### Work to complete
Of all the entries below, retype only the lines from the one with "Click the search" through the one with "Task: Click the insert into t14(name) command", exactly as they appear.

..........

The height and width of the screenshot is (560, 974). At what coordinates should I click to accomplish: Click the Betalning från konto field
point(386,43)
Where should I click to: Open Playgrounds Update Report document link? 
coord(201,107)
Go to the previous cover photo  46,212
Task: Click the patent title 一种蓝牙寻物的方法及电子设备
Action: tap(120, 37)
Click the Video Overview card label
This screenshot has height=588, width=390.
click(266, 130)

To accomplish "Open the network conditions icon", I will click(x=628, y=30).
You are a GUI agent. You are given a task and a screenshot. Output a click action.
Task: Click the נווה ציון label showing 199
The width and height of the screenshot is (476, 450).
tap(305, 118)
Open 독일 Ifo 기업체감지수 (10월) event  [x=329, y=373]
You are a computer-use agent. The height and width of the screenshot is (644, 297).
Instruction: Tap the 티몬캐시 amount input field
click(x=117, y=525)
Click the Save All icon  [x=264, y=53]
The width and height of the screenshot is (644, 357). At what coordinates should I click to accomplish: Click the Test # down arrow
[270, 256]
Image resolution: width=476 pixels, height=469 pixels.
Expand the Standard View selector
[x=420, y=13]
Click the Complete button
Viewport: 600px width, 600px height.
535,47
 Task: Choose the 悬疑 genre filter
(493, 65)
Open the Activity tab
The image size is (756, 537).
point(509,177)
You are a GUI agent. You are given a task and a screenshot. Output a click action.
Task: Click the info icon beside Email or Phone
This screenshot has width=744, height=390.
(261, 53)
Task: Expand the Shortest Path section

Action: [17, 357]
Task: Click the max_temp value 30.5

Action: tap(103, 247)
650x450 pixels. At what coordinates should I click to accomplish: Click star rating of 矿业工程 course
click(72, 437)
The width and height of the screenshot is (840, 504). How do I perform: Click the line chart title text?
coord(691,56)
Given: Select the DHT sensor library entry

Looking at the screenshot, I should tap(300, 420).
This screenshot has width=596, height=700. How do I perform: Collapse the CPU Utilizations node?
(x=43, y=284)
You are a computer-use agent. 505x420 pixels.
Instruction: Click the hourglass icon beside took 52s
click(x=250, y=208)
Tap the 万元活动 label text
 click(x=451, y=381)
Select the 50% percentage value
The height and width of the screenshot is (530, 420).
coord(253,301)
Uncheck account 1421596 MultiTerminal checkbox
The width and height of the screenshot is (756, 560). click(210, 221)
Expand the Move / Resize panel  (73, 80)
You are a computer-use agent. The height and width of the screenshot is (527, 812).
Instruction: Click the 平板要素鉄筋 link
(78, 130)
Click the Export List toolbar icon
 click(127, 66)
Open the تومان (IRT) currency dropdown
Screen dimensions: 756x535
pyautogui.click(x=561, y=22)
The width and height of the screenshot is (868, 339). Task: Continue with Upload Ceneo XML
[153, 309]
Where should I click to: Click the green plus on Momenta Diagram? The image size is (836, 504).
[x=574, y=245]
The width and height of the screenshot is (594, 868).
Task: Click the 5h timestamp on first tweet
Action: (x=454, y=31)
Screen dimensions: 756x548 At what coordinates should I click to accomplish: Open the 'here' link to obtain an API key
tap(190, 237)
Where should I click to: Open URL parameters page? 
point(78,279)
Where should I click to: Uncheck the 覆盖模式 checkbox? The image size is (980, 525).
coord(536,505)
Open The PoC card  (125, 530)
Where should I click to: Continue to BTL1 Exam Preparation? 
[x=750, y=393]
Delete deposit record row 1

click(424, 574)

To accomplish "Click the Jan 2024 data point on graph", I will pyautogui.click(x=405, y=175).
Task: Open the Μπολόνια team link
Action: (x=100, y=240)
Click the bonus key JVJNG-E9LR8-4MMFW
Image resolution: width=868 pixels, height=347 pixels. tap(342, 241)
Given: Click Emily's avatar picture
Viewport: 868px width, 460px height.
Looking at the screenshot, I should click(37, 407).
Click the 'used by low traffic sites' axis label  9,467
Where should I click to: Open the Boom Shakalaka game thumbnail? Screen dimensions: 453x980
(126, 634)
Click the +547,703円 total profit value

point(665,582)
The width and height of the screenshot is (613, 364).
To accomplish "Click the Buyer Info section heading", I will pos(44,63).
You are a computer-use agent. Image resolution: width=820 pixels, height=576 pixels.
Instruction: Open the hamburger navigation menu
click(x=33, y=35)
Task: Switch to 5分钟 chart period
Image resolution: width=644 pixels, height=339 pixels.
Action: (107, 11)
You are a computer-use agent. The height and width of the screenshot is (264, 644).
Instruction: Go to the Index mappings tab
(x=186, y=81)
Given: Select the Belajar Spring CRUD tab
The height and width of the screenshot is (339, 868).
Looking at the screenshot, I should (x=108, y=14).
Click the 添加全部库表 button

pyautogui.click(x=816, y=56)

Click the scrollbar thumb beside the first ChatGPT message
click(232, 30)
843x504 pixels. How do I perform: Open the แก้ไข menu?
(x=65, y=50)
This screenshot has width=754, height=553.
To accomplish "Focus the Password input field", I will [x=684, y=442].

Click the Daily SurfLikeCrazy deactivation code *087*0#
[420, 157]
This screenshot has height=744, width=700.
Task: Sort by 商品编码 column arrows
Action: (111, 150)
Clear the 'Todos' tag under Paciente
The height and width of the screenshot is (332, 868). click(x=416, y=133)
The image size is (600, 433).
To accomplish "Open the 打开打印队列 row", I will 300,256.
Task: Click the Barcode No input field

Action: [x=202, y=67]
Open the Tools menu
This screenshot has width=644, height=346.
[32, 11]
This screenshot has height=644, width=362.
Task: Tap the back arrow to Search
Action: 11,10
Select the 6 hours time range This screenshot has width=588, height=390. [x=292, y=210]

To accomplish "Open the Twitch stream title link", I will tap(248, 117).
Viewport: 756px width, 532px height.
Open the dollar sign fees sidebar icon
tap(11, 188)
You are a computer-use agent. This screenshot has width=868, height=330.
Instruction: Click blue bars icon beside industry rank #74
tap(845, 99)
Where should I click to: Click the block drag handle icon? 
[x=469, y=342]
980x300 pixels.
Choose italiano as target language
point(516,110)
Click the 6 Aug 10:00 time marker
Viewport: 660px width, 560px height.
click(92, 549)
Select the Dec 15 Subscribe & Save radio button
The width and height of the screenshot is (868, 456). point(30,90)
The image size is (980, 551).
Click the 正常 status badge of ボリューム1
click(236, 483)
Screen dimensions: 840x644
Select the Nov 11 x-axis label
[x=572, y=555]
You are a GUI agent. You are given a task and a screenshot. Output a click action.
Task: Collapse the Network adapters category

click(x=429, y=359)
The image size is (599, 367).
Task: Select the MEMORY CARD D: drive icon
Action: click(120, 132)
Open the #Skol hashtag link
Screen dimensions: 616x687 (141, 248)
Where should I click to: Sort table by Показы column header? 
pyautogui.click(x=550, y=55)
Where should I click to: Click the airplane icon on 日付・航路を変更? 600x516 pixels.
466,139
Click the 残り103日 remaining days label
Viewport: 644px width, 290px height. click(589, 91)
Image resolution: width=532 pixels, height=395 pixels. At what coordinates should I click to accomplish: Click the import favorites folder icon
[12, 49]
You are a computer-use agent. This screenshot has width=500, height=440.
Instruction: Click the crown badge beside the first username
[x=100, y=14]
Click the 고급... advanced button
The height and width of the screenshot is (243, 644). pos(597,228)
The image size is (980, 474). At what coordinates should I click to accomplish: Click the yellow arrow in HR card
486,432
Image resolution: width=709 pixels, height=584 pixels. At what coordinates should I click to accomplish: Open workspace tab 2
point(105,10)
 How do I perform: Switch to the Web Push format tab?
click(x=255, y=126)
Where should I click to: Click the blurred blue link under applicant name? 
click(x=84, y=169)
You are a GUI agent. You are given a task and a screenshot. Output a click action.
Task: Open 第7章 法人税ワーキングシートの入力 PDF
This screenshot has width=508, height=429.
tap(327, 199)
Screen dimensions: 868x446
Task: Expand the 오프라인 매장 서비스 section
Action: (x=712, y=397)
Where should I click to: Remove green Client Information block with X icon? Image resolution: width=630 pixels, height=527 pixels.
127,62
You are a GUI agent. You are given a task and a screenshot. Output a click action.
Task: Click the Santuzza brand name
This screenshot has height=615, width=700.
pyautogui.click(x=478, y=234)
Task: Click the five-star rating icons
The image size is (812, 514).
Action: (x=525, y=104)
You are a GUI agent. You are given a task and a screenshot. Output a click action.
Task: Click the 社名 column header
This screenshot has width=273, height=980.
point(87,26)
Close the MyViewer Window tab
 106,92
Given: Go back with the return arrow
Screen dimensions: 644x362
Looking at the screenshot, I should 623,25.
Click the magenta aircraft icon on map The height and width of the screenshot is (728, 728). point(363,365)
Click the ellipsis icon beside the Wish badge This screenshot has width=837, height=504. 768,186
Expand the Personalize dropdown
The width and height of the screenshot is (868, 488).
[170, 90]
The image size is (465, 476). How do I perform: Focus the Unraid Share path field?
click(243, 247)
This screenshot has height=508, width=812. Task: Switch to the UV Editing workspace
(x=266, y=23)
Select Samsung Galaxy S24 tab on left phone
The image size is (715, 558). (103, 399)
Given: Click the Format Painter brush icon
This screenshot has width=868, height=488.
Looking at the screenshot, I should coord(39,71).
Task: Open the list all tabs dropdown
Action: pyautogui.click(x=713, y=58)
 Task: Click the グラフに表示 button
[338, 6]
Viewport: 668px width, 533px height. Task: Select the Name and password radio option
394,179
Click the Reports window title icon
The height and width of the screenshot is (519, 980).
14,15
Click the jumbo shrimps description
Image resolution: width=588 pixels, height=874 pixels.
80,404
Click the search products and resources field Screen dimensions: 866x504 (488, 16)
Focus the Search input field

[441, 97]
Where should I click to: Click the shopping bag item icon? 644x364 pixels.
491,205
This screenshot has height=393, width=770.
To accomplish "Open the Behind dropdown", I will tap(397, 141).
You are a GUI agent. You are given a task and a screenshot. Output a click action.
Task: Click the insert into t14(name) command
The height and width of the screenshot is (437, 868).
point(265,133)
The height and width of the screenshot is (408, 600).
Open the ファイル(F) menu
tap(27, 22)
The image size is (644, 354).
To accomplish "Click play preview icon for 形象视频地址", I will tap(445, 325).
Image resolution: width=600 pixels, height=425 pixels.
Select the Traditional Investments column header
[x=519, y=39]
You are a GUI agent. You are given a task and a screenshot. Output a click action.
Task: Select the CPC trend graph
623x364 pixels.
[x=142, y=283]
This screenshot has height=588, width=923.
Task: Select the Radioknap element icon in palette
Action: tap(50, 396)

..........

### Exercise solution
Click the search products and resources field Screen dimensions: 866x504 (488, 16)
Focus the Search input field

[441, 97]
Where should I click to: Click the shopping bag item icon? 644x364 pixels.
491,205
This screenshot has height=393, width=770.
To accomplish "Open the Behind dropdown", I will tap(397, 141).
You are a GUI agent. You are given a task and a screenshot. Output a click action.
Task: Click the insert into t14(name) command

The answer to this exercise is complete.